Stockholder Proposals for Inclusion in our 2011 Proxy Statement

Our stockholders may submit proposals on matters appropriate for stockholder action at meetings of our stockholders in accordance with Rule 14a-8 promulgated under the Exchange Act. For such proposals to be included in our proxy materials relating to the 2011 annual meeting of stockholders, all applicable requirements of Rule 14a-8 must be satisfied and such proposals must be received by us no later than                     , 2011. However, if our 2010 annual meeting of stockholders is not held between May 2, 2011 and July 1, 2011, then the deadline will be a reasonable time prior to the time we begin to print and mail our proxy materials. Such proposals should be submitted to our Corporate Secretary at Sunesis Pharmaceuticals, Inc., 395 Oyster Point Boulevard, Suite 400, South San Francisco, California 94080.
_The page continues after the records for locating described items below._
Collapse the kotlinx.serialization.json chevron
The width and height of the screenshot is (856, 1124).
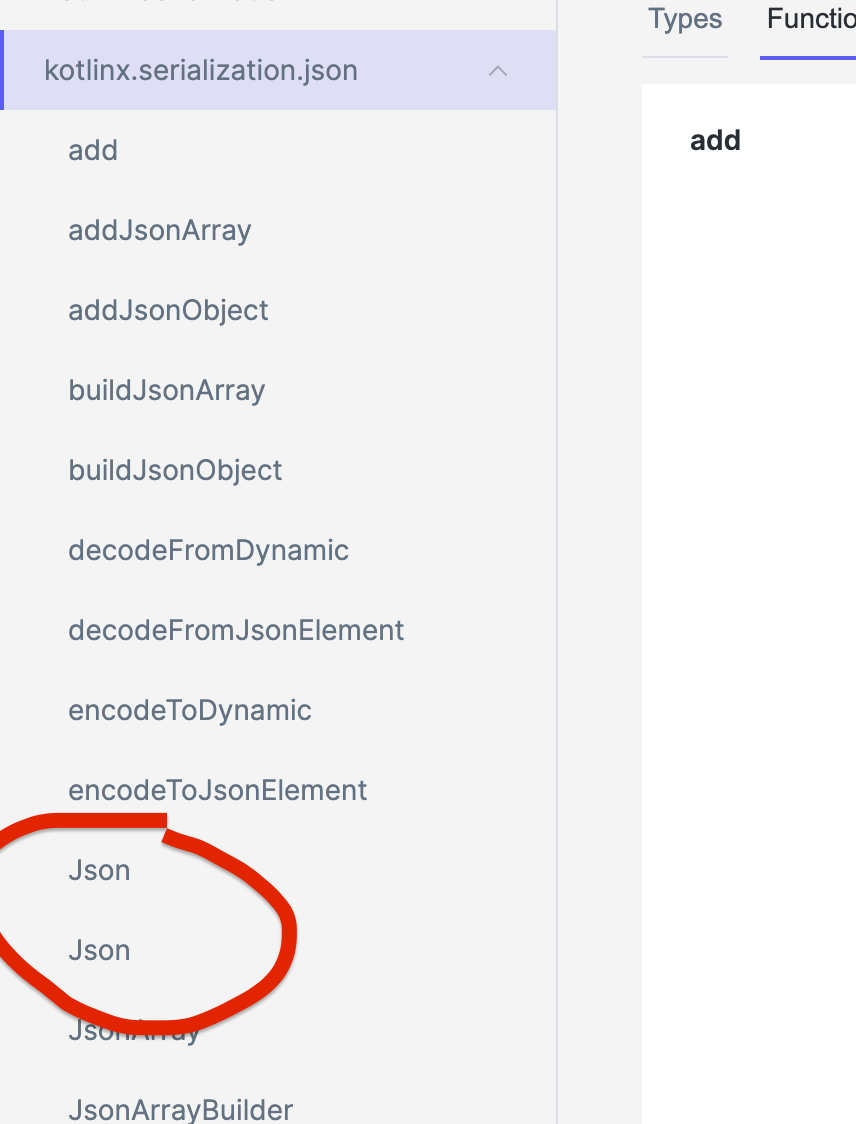(498, 71)
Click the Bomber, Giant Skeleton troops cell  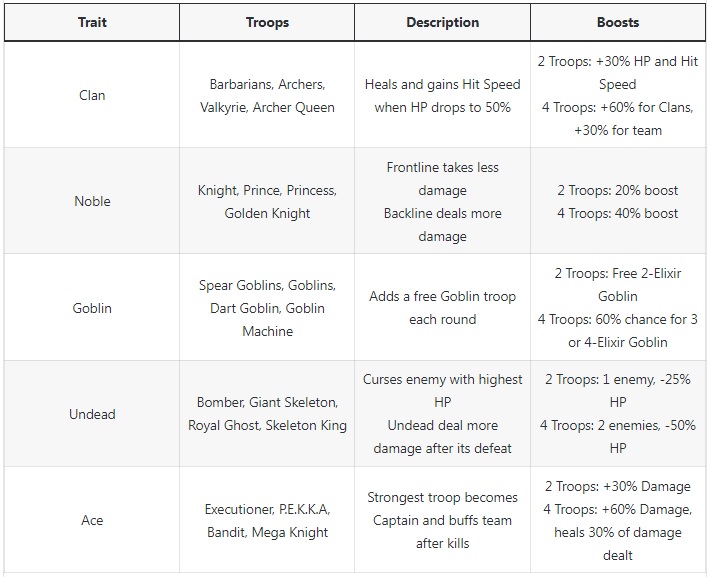coord(267,414)
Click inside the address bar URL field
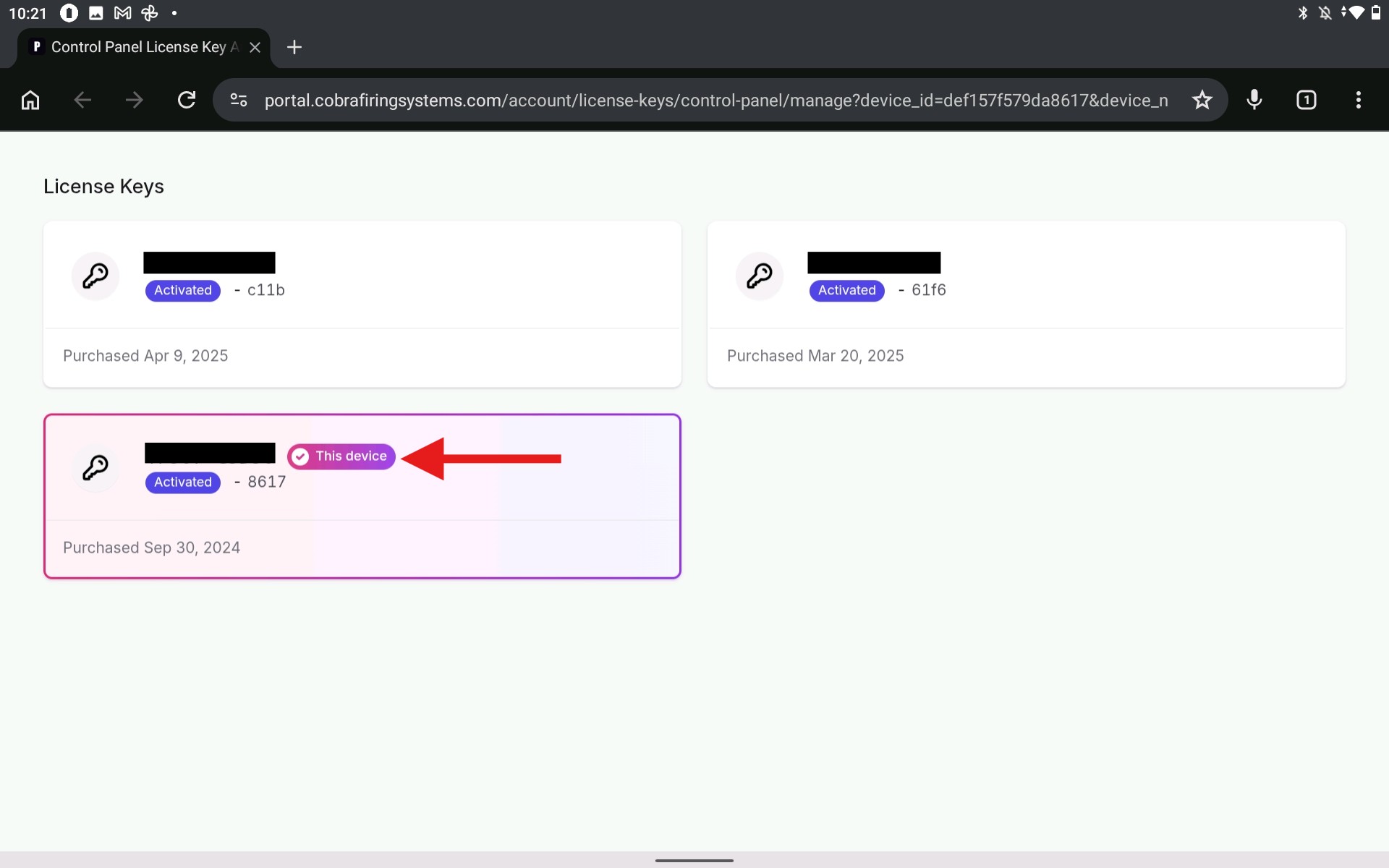 [651, 100]
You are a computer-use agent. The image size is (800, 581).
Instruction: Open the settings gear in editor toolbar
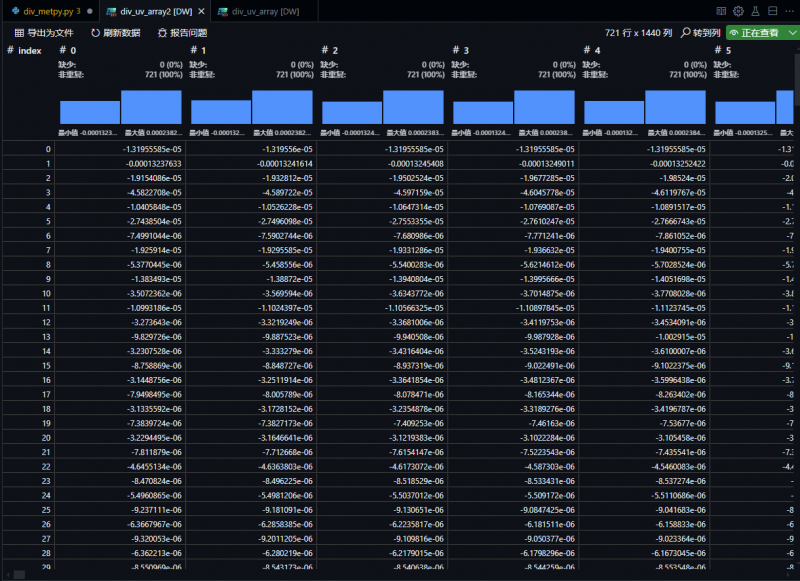click(x=738, y=11)
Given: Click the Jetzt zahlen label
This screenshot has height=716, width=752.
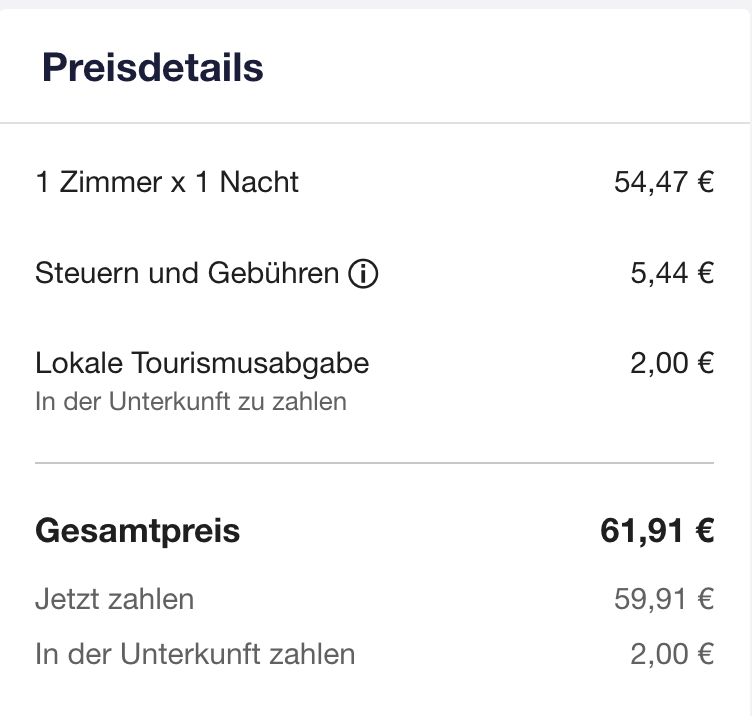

Our bylaws establish an advance notice procedure with regard to certain matters, including stockholder proposals, not included in our proxy statement, to be brought before an annual meeting of stockholders. In general, notice must be received in writing by our Corporate Secretary at Sunesis Pharmaceuticals, Inc., 395 Oyster Point Boulevard, Suite 400, South San Francisco, California 94080 not less than 120 days before the one year anniversary of the date on which we first mailed our proxy statement to stockholders in connection with the previous year’s annual meeting of stockholders and must contain specified information concerning the matters to be brought before such meeting and concerning the stockholder proposing such matters. Therefore, to be presented at our 2011 annual meeting, such a proposal must be received by us on or before                     , 2011. If the date of the annual meeting is before May 2, 2011 or after July 1, 2011, our Corporate Secretary must receive such notice no later than the close of business on the later of 120 calendar days in advance of such annual meeting and 10 calendar days following the date on which public announcement of the date of such meeting is first made. We also advise you to review our bylaws, which contain additional requirements about advance notice of stockholder proposals and director nominations. The chairman of the 2011 annual meeting of stockholders may determine, if the facts warrant, that a matter has not been properly brought before the meeting and, therefore, may not be considered at the meeting. In addition, if you do not also comply with the requirements of Regulation 14A under the Exchange Act, our management will have discretionary authority to vote all shares for which it has proxies in opposition to any such stockholder proposal or director nomination.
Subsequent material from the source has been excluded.